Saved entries
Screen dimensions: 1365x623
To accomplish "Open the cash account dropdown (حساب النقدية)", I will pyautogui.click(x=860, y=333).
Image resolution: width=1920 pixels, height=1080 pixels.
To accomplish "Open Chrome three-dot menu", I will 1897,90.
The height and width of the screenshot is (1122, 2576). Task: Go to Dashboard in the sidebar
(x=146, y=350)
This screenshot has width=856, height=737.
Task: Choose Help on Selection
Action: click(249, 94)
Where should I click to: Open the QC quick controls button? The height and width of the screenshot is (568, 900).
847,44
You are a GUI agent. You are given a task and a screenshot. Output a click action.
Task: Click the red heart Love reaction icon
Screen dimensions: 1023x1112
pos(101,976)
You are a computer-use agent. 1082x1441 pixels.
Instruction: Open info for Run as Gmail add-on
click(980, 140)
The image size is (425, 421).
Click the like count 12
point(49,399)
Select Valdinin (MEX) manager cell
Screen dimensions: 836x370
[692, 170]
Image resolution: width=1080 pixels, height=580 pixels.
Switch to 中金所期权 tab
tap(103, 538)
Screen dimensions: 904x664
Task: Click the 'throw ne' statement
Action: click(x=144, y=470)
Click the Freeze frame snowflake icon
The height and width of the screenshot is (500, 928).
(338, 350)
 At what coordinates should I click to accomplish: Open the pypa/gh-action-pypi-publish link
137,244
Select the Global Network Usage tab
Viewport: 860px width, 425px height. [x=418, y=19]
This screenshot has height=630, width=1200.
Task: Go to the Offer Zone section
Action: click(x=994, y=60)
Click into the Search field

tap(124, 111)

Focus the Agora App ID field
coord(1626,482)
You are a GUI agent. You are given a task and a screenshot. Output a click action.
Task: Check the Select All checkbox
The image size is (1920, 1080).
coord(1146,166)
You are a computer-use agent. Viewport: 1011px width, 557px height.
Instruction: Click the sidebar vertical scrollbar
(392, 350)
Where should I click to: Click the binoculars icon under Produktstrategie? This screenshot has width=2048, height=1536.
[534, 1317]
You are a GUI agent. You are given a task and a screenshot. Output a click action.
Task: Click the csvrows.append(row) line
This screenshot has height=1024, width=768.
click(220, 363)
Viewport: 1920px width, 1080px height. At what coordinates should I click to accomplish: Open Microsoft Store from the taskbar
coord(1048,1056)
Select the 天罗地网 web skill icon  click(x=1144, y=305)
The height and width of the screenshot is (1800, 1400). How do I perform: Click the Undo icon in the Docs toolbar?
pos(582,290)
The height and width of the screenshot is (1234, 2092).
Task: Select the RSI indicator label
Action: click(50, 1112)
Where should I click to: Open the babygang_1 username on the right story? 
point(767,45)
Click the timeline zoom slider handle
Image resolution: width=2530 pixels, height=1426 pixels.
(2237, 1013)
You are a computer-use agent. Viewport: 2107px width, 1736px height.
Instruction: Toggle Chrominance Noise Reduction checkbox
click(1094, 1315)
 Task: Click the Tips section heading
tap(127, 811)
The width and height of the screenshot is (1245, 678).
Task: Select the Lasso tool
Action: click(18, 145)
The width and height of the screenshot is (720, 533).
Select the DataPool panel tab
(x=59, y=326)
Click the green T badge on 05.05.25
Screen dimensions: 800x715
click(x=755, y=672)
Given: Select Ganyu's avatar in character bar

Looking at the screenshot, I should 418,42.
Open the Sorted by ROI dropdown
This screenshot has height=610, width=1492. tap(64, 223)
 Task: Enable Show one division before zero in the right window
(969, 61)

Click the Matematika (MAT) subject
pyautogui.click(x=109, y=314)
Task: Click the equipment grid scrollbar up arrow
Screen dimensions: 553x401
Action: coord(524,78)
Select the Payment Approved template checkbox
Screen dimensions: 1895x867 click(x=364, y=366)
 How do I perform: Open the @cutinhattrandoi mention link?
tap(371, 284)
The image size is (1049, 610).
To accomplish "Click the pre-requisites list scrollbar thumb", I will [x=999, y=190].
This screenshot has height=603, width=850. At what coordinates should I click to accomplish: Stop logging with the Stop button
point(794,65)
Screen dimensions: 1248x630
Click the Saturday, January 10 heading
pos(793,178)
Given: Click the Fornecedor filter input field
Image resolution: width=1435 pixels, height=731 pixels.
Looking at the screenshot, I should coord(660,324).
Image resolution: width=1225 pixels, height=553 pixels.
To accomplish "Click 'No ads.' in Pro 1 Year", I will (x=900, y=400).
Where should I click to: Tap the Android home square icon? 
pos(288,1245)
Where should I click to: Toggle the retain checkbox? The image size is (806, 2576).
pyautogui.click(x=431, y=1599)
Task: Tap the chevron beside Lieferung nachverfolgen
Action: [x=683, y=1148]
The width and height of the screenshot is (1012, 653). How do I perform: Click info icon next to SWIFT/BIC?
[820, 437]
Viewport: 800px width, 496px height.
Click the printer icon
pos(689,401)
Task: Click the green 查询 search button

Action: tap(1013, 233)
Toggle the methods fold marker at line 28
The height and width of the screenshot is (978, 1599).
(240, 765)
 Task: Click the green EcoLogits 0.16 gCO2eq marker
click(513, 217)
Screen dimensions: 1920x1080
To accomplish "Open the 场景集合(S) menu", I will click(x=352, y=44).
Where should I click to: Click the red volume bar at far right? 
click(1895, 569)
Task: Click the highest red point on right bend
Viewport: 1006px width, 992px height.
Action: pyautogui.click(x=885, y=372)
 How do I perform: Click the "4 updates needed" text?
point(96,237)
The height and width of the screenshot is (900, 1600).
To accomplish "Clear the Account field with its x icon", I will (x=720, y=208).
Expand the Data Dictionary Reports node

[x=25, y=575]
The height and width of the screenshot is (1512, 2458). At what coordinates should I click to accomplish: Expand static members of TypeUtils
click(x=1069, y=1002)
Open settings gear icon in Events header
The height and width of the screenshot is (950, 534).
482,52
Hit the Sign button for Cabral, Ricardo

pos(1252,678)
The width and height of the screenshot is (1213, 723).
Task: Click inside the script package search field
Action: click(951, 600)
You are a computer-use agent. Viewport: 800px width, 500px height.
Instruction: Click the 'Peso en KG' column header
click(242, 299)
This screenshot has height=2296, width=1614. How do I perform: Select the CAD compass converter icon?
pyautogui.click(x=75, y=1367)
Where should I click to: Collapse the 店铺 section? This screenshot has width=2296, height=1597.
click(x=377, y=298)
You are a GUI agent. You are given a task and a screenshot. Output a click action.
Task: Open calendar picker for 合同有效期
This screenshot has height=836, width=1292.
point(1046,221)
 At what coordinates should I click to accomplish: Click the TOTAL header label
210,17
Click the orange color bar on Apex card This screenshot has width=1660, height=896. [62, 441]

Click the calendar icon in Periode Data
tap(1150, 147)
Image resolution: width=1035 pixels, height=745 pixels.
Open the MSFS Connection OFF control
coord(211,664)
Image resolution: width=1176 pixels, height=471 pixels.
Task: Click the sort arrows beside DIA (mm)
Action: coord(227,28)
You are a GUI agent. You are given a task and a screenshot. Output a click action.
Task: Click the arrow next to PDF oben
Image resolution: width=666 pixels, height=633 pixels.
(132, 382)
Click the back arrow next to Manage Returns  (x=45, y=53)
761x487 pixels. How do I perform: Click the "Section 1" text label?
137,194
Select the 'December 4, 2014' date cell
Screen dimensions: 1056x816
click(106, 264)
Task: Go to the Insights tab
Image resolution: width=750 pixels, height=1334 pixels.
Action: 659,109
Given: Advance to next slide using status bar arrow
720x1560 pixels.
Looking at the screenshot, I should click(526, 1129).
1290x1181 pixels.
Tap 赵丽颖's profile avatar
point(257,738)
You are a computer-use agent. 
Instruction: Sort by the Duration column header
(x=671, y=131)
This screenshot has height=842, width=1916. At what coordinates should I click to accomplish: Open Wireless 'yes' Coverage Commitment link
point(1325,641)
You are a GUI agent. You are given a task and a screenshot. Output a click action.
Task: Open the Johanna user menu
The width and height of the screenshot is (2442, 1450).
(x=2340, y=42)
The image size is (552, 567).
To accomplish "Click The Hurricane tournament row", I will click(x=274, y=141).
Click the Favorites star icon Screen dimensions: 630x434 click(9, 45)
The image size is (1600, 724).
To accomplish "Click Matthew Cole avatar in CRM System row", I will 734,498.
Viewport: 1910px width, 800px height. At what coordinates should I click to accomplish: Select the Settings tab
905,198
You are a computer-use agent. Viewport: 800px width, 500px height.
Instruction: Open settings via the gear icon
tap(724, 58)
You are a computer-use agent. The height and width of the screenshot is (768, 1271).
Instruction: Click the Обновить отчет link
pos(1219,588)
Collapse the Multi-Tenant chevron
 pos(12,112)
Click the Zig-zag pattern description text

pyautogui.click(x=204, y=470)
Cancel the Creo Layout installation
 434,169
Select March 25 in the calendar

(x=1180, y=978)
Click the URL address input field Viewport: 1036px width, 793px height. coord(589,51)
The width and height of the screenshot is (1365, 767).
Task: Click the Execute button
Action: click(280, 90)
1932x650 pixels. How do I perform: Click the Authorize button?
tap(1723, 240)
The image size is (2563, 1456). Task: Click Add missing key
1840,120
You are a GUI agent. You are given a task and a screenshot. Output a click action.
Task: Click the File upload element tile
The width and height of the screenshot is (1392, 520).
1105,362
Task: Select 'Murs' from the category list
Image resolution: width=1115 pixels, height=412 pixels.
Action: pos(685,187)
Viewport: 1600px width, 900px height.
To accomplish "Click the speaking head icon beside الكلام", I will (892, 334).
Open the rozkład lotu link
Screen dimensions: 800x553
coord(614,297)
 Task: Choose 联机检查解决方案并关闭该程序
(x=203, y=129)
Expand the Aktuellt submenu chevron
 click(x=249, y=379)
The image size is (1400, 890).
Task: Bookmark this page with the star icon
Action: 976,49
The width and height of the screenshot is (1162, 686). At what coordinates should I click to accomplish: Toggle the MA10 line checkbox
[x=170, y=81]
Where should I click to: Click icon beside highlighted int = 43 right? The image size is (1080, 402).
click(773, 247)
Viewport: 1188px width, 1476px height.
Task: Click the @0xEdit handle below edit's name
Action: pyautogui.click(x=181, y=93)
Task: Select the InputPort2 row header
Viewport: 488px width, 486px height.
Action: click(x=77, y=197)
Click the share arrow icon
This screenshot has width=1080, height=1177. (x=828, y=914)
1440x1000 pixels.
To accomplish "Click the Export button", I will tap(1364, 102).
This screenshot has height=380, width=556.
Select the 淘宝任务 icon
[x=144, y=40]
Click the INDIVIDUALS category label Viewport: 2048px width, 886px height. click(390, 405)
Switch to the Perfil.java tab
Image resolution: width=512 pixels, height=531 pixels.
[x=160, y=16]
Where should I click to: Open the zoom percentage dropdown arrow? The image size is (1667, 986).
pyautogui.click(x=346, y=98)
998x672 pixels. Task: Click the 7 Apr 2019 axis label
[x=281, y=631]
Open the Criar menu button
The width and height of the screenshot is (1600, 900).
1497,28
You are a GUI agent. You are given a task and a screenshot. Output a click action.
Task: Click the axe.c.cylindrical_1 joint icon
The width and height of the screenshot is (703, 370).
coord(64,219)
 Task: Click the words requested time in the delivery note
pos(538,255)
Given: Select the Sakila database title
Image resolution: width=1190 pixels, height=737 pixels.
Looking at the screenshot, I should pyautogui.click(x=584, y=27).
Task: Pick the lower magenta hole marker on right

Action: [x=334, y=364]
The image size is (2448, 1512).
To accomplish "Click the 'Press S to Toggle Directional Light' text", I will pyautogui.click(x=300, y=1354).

• **GOAL**: Transcribe everything from the line containing "Task: Click the words" down to the end of the listing, character for character.

• **FINAL RESULT**:
 Task: Click the words requested time in the delivery note
pos(538,255)
Given: Select the Sakila database title
Image resolution: width=1190 pixels, height=737 pixels.
Looking at the screenshot, I should pyautogui.click(x=584, y=27).
Task: Pick the lower magenta hole marker on right

Action: [x=334, y=364]
The image size is (2448, 1512).
To accomplish "Click the 'Press S to Toggle Directional Light' text", I will pyautogui.click(x=300, y=1354).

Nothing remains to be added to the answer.